The NRC is committed to reducing the environmental impact of our agency by operating in a more sustainable way. We do this by conserving energy and other resources, and cutting the emission of gases that trap heat in the atmosphere, also known as greenhouse gases. Once again this year, we met or beat our targets for improving our environmental footprint.
We send the White House a report each year outlining our efforts. Our 2013 Sustainability Plan reports our progress over the last fiscal year and our vision for continuing to meet and exceed federal goals.
Our best performance was in improving the footprint of our facilities. We reduced their greenhouse gas emissions in FY2012 by 31 percent over our FY2008 baseline. We can also report a 41.5 percent decrease in energy intensity. Our agency diverted 71 percent of our waste by recycling. And we now include a clause in our contracts to encourage good environmental practices among NRC contractors.
Our agency also cut by 14 percent emissions we do not directly control, such as from commuting and business travel. To improve these emissions going forward, we plan to make employees more aware of the options for using teleconferences, telework, flexible work schedules and transit subsidies. We will also promote the use of mass transit.
To save water, we continue to install low-flow bathroom fixtures in our buildings. We also continually look for ways to reduce water usage associated with our heating and cooling systems and our irrigation system.
We hope you’ll take a minute to review our latest update.
Good points hiddencamper! The NRC as an agency of the federal government is responsible for ensuring nuclear reactor safety. When they fall down on the job and do not even raise a fuss over valid national security issues you know they are being throttled by the government and the administration. Like the rest of us we are just pawns to a government who doesn’t own up to its responsibilities to protect the public. Other countries have acted responsibly when it comes to taking ownership of nuclear waste and disposing of it safely. Our country has not. Very typical of the lack of leadership our country exhibits on other issues as well.

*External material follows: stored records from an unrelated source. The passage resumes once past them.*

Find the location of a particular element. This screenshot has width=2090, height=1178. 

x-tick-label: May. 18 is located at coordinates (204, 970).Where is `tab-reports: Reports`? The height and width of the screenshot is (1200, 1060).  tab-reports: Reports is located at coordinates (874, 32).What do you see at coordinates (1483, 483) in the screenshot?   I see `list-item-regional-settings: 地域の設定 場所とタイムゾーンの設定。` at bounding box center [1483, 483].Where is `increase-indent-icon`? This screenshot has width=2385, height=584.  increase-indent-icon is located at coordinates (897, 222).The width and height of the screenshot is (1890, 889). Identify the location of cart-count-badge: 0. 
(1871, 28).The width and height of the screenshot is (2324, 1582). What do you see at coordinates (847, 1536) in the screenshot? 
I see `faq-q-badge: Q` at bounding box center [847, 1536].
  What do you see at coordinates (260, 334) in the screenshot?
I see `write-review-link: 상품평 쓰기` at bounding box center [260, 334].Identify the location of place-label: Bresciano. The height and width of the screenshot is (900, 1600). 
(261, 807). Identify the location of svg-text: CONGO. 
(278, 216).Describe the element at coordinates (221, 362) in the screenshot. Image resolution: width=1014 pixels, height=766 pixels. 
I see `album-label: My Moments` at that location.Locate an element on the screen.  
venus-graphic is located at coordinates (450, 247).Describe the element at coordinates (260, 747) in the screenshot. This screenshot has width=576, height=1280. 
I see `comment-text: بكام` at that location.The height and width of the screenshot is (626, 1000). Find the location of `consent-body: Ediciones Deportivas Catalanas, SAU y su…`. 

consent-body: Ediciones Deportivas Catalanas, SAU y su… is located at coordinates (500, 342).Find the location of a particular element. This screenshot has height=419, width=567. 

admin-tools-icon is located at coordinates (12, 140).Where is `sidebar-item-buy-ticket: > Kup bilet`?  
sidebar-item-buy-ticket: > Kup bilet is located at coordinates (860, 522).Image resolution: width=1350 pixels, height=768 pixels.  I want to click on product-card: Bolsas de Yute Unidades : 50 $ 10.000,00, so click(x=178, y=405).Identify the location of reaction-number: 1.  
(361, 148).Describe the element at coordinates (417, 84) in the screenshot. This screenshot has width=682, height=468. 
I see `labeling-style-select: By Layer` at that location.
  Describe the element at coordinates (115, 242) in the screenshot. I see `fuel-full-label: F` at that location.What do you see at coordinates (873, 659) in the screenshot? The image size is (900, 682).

You mean the industry who was told that they are not allowed to own the fuel material or dispose of it because of proliferation concerns? Nuclear plants do not own their fuel, they pay to use it, but it does not belong to them.
Blame your government if you don’t like how that is working out. They made a contract that they would take possession and havent, and as a result billions of dollars have been and will continue to be wasted due to inaction on waste policy, along with the complete halting of breeding, transmutation, reprocessing, all things which would allow us to get up to 20 times more energy out of the same volume of waste product.
Yep, nuke power has been around for decades and the highly radioactive has been stockpiled in overloaded spent fuel pools around the country. It is totally irresponsible not to already have a safe central repository to place this waste. As it is it presents a tempting terrorist target. Nuke plant after nuke plant was built with total disregard for safely taking care of the end product. No other industry operates this way and neither should the nuclear industry.
Nuclear produces no fossil emissions (not just carbon) during operation. All of its waste is maintained securely on site until reprocessing or long term disposal is performed. It is long long term sustainable (see David MacKay’s book withouthotair.com), relatively low risk in comparison (see NASA’s look at deaths reduced by nuclear power in the world), and it has some of the most stable low cost energy production out there.
You could do a thousand times more for the environment by enabling easier nuclear power build. Instead of which, for example, the NRC has been roadblocking assessment of Yucca Mountain, failing to argue the case for Calvert Cliffs and (most wickedly) driving San Onofre to closure directly through regulatory dither
THE NRC HAS IGNORED A GREAT RECYCLING OPPORTUNITY
The NRC touts the fact that “Our agency diverted 71 percent of our waste by recycling.” While that is noteworthy it is just within the NRC itself. The NRC has totally neglected recycling high-level nuclear radioactive waste currently stored in vulnerable spent fuel pools around the country. Other countries with high-level nuclear waste recycle it by reprocessing the spent fuel. This allows the unused portion of the “spent” fuel to be recycled back as new fuel for nuclear reactors. In so doing a smaller amount of remaining radioactive spent fuel can then be permanently stored in safe, typically underground, repositories. The NRC not only does not allow the US to recycle nuclear fuel they have dragged their feet on creating a safe permanent repository for US nuke plant fuel. In the meantime spent fuel is piling up in spent fuel pools around the country in amounts that far exceed the amount anticipated in the original spent fuel pool designs. This has created a huge security threat for our country in that an aircraft crash into just one of these spent fuel pools could result in a Fukushima-type catastrophe. If the NRC would either lead (or just get out of the way) our nation could establish a safe repository at Yucca Mountain and then allow for used fuel recycling. Then the NRC would really have something worthwhile to brag about!
Even though nuclear power is high risk, expensive, not green-clean (as falsely claimed), nor a renewable-sustainable resource – it is good to see our nuclear regulator utilizing energy efficiency and sustainable energy resources to reduce their carbon footprint.
While it’s nice to know that the NRC is reducing it’s “Environmental Footprint,” most visitors to this blog are more interested in nuclear energy related issues.